‘She Was Already So Beautiful’: Mother of Two Dies on Operating Table After Getting Plastic Surgery In Mexico, Two Others Hospitalized
A California mother died while undergoing plastic surgery at a clinic in Tijuana, Mexico, and two women, who were operated on by the same surgeon the same day, are fighting for their lives.
All three women underwent surgery on Friday, Jan. 29, at Art Siluette Aesthetic Surgery, where the procedures were performed by Dr. Jesús Manuel Báez López, however, Keuana Weaver succumbed to her injuries during the operation, while Weaver’s friend Kanisha Davis, and another woman, Esmeralda Iniguez, were re-admitted to emergency rooms days after their surgeries with life-threatening effects.
Keuana’s mother, Renee Weaver, 58, learned of her daughter’s death from a relative after believing her to be in Florida receiving a tummy tuck. She is “heartbroken” and confused about the events leading to the tragedy. “I’m heartbroken. I want to know what happened,” she told The San Diego Union-Tribune.
“Keuana was a very independent woman; a good, loving, smart, and very intelligent Black woman,” she added of the late mother of her 13-year-old and 1-year-old grandchildren. “That doctor took a lot from me and my family and I most definitely have to have her story out there.”
She also expressed her regret that Weaver elected to receive the liposuction and tummy tuck surgery in the first place “I’m mostly sad this happened to my daughter because she was already so beautiful to me, inside and out, she just couldn’t see it.”
Weaver’s cause of death was ruled as “secondary hypoxic encephalopathy,” or damage to the central nervous system caused by inadequate oxygen and blood supply. The clinic offered to refund the cost of her surgery, a total of $6,700.

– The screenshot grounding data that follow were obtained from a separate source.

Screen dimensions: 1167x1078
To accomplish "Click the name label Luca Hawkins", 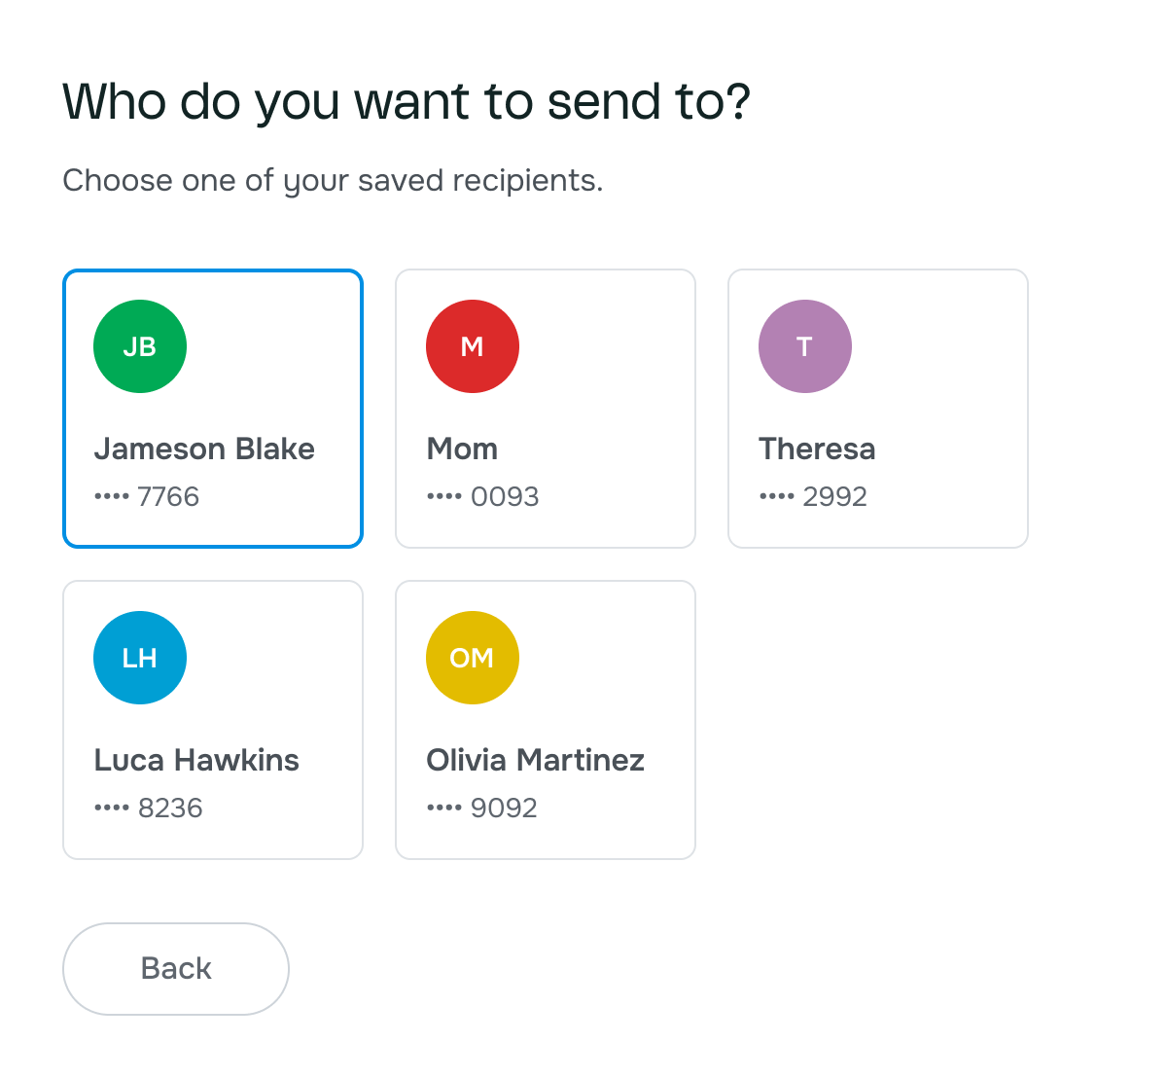I will tap(196, 760).
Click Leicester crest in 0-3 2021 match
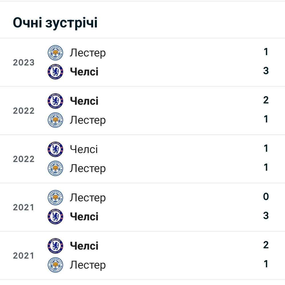Image resolution: width=285 pixels, height=285 pixels. pos(56,198)
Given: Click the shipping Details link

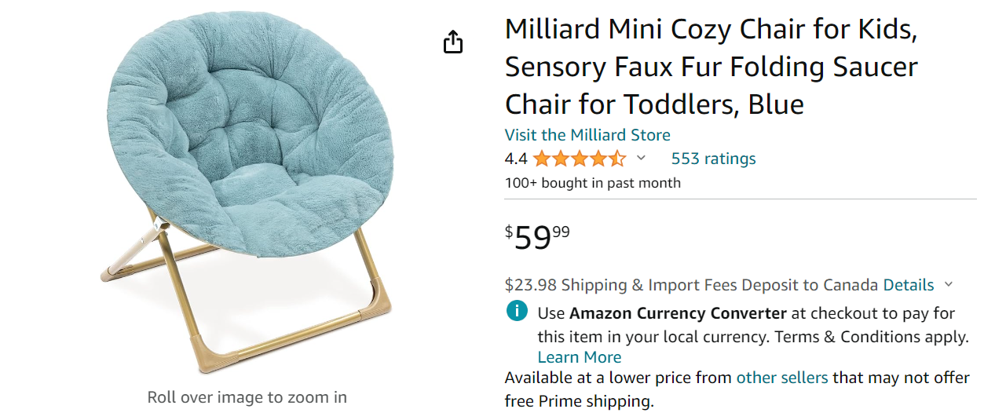Looking at the screenshot, I should 909,285.
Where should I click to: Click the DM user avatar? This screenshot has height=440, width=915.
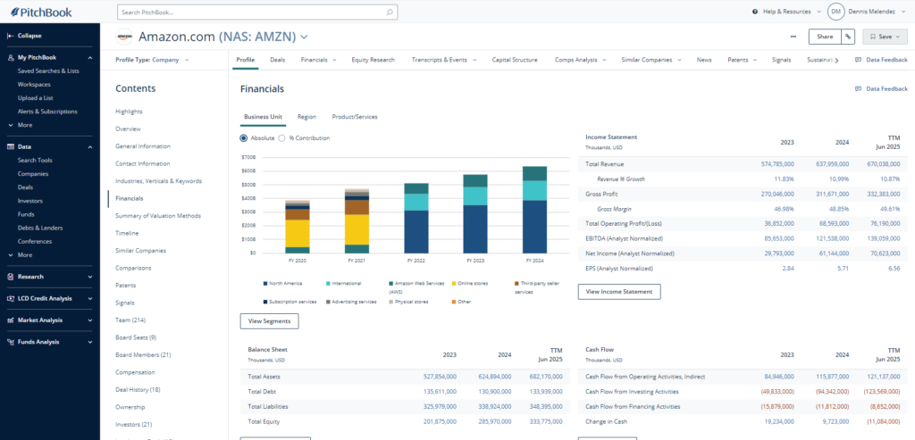tap(835, 12)
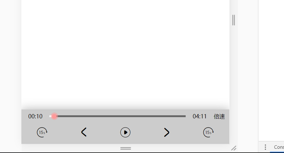Click the 00:10 elapsed time label
The width and height of the screenshot is (284, 153).
(35, 117)
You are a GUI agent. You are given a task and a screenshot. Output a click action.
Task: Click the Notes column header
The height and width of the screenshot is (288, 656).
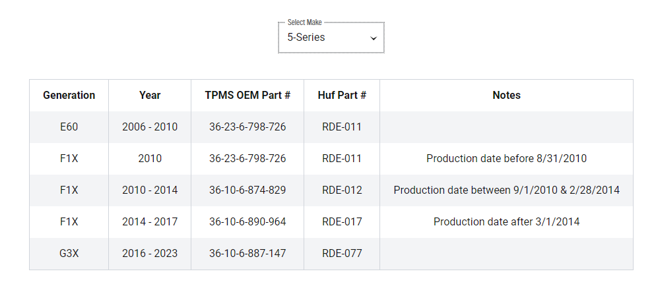pos(506,96)
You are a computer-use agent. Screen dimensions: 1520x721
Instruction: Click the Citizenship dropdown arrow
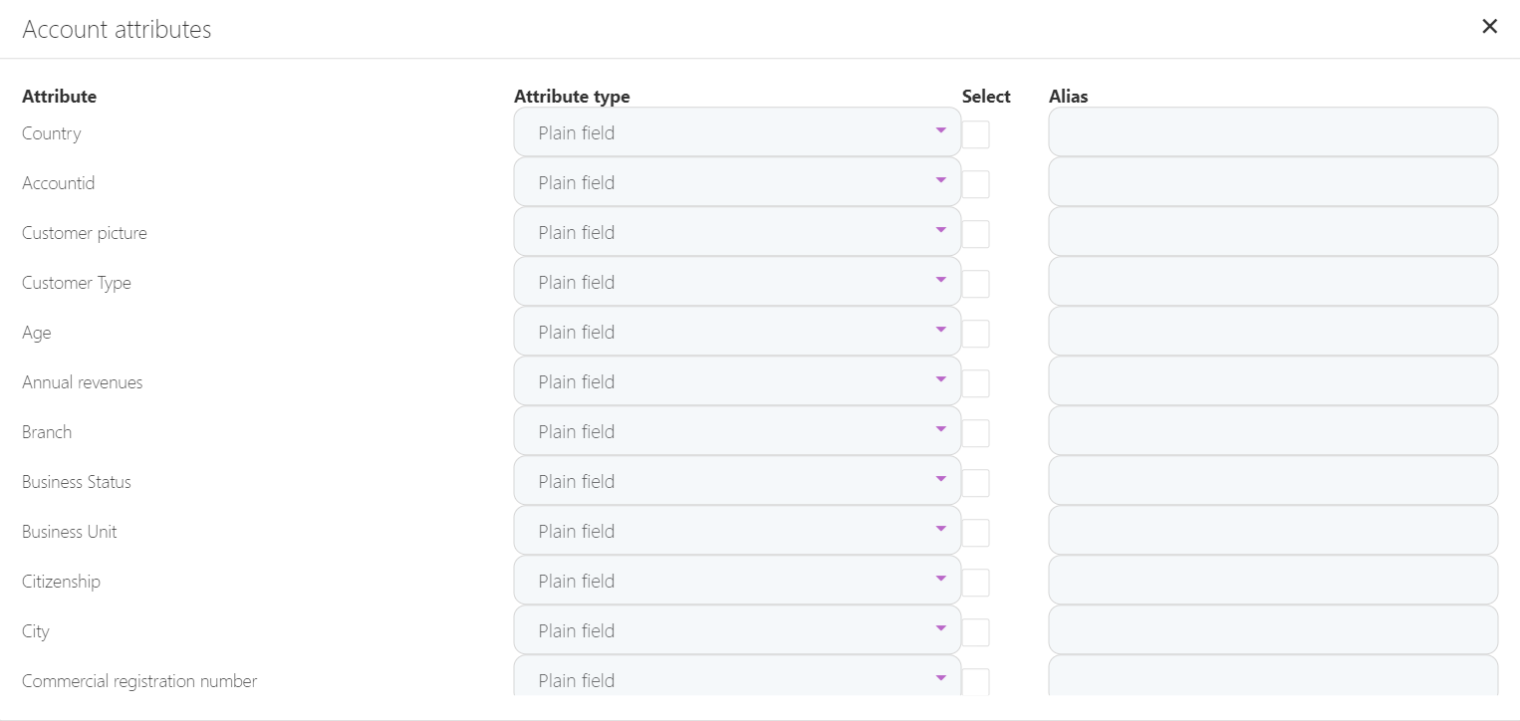pos(940,579)
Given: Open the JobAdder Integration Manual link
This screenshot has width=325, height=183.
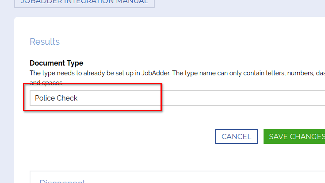Looking at the screenshot, I should 84,2.
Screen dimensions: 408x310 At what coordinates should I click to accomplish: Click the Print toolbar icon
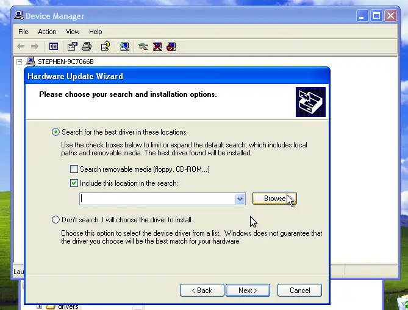(87, 47)

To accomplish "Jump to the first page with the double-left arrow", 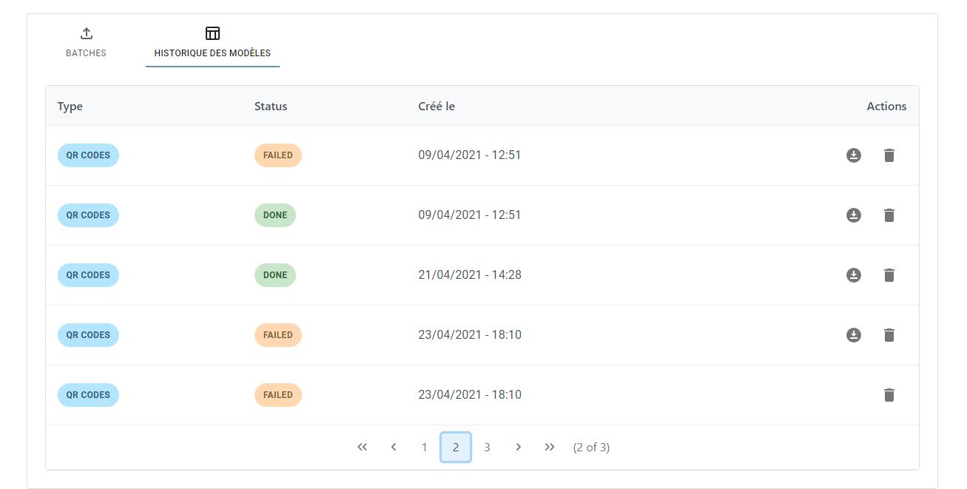I will tap(362, 447).
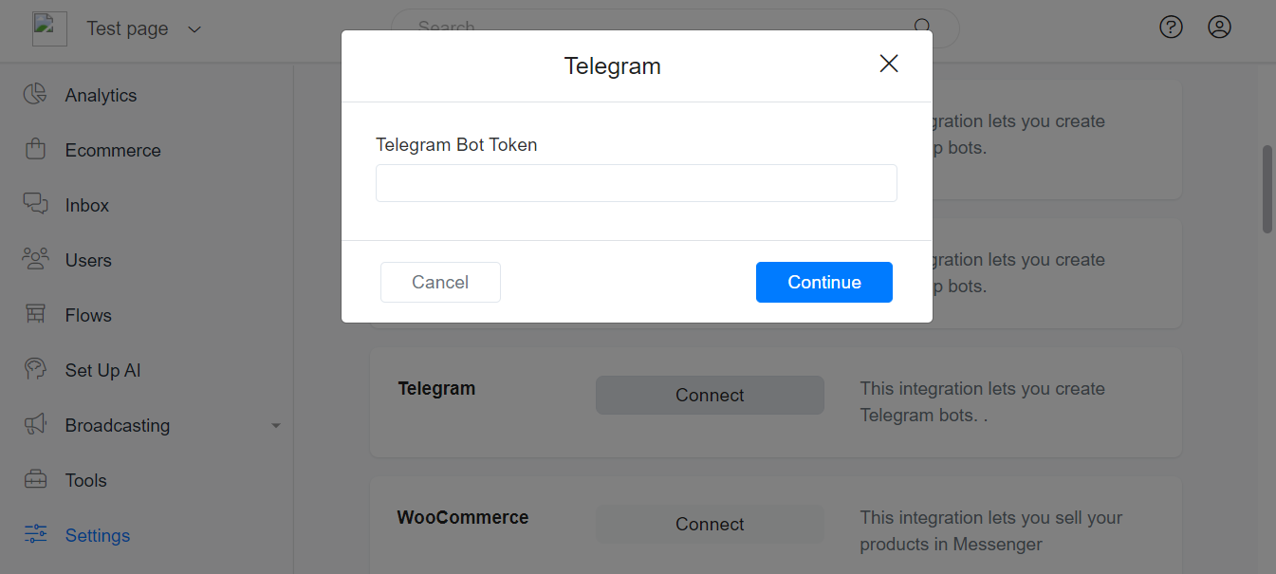
Task: Close the Telegram dialog
Action: [889, 64]
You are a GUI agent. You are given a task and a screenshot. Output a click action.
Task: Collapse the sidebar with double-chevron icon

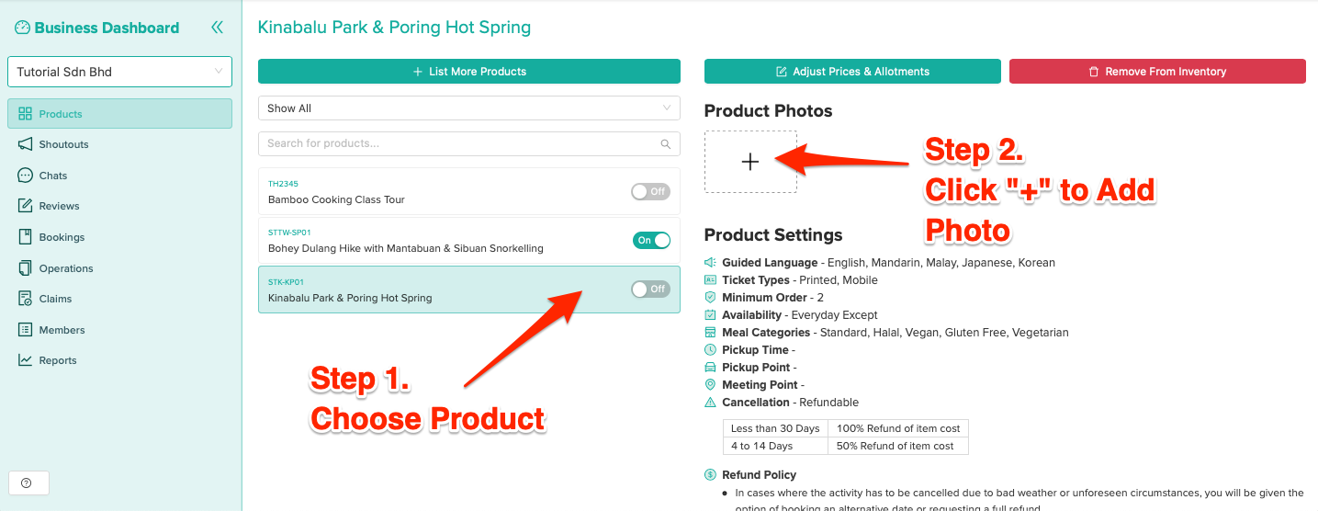[x=217, y=28]

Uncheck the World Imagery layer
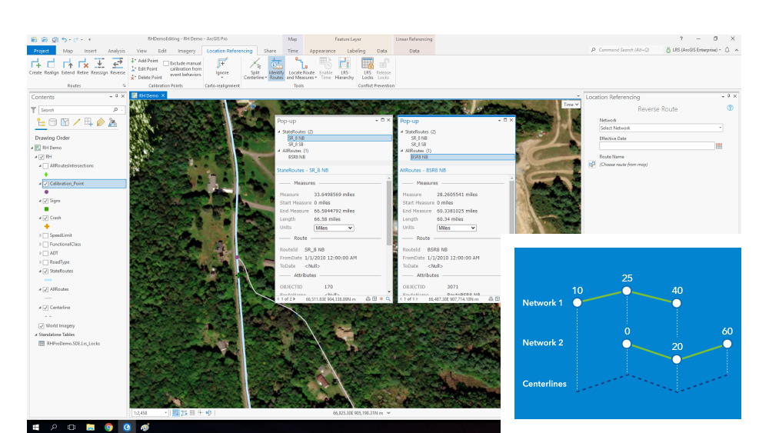[42, 325]
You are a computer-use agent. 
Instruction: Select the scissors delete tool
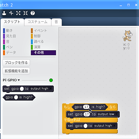click(x=11, y=13)
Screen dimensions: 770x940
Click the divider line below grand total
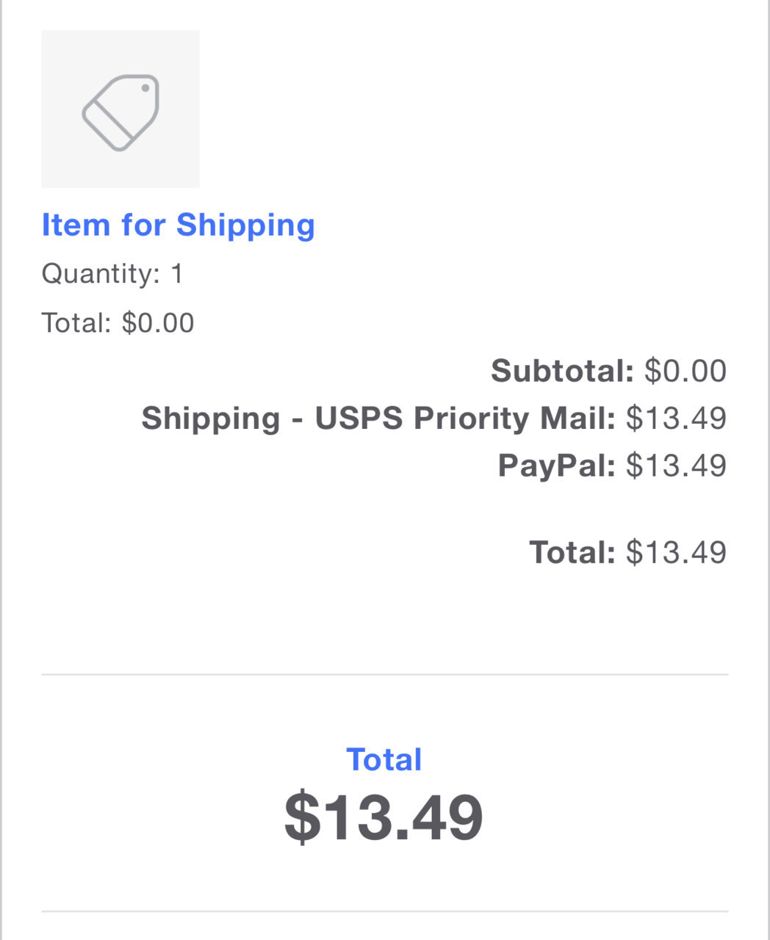pos(385,911)
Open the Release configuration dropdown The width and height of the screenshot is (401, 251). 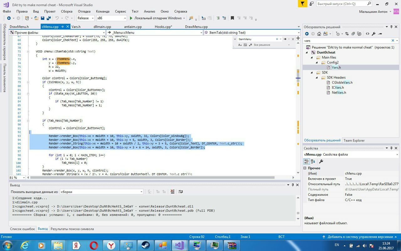point(86,18)
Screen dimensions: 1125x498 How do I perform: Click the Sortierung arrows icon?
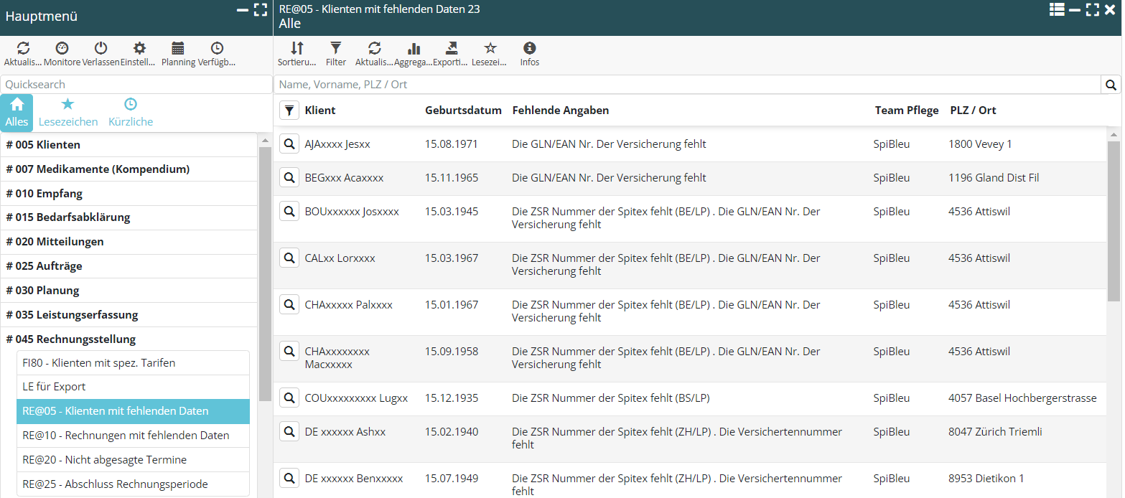(x=297, y=49)
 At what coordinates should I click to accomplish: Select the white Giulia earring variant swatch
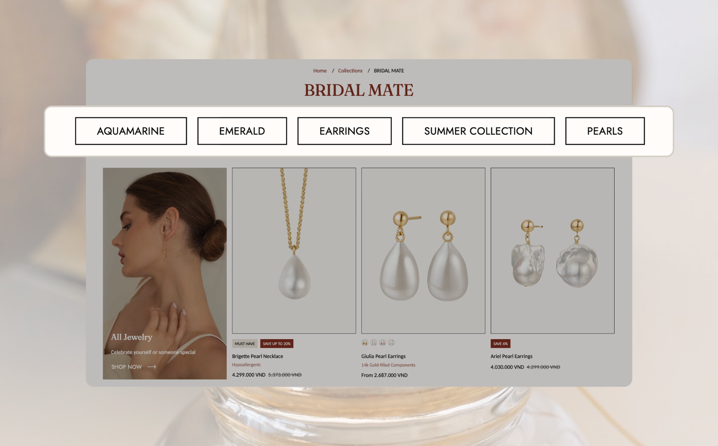tap(374, 343)

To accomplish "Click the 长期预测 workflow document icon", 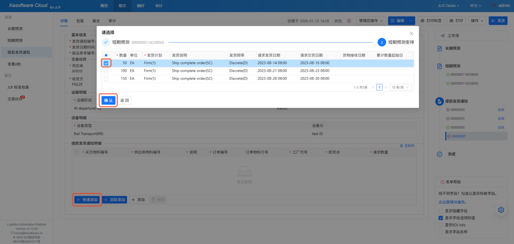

Davis, a nurse, ended up being hospitalized for two weeks following her liposuction and tummy tuck procedures and admitted that she first realized something was amiss after observing the clinic’s post-op procedures. “They didn’t check my hemo. They just kept sedating me and sedating me,” said Davis. “And me being a nurse, I knew something was off.”
She added, “If I hadn’t gone into the hospital when I did, I would have died. I was slowly bleeding to death. I was weak.”
The third woman, Iniguez, was rushed to the emergency room just days after her surgery and almost died of septic shock. She has been in and out of the hospital with kidney failure since February. “He tightened my abdominal muscles too much, squishing all my organs together and cutting off blood supply to my kidneys, causing something called abdominal compartment syndrome,” she said.
López obtained a master’s degree in “aesthetic surgery” in 2011 from the Instituto de Estudios Superiores en Medicina, Jalapa, Veracruz.
“We’re working very hard to make sure that doctors who are practicing without the proper credentials are immediately shut down and are investigated by the attorney general,” said the state director of medical tourism, Atzimba Villegas. “It’s essential for the entire industry that patients feel safe and are well cared for and get the results they are looking for.”
The Asociación Mexicana de Cirugía Plástica, Estética y Reconstructiva, A.C., a voluntary professional organization of plastic surgeons that requires proper certification from all members, in communication to The San Diego Union-Tribune, denied the doctor’s membership.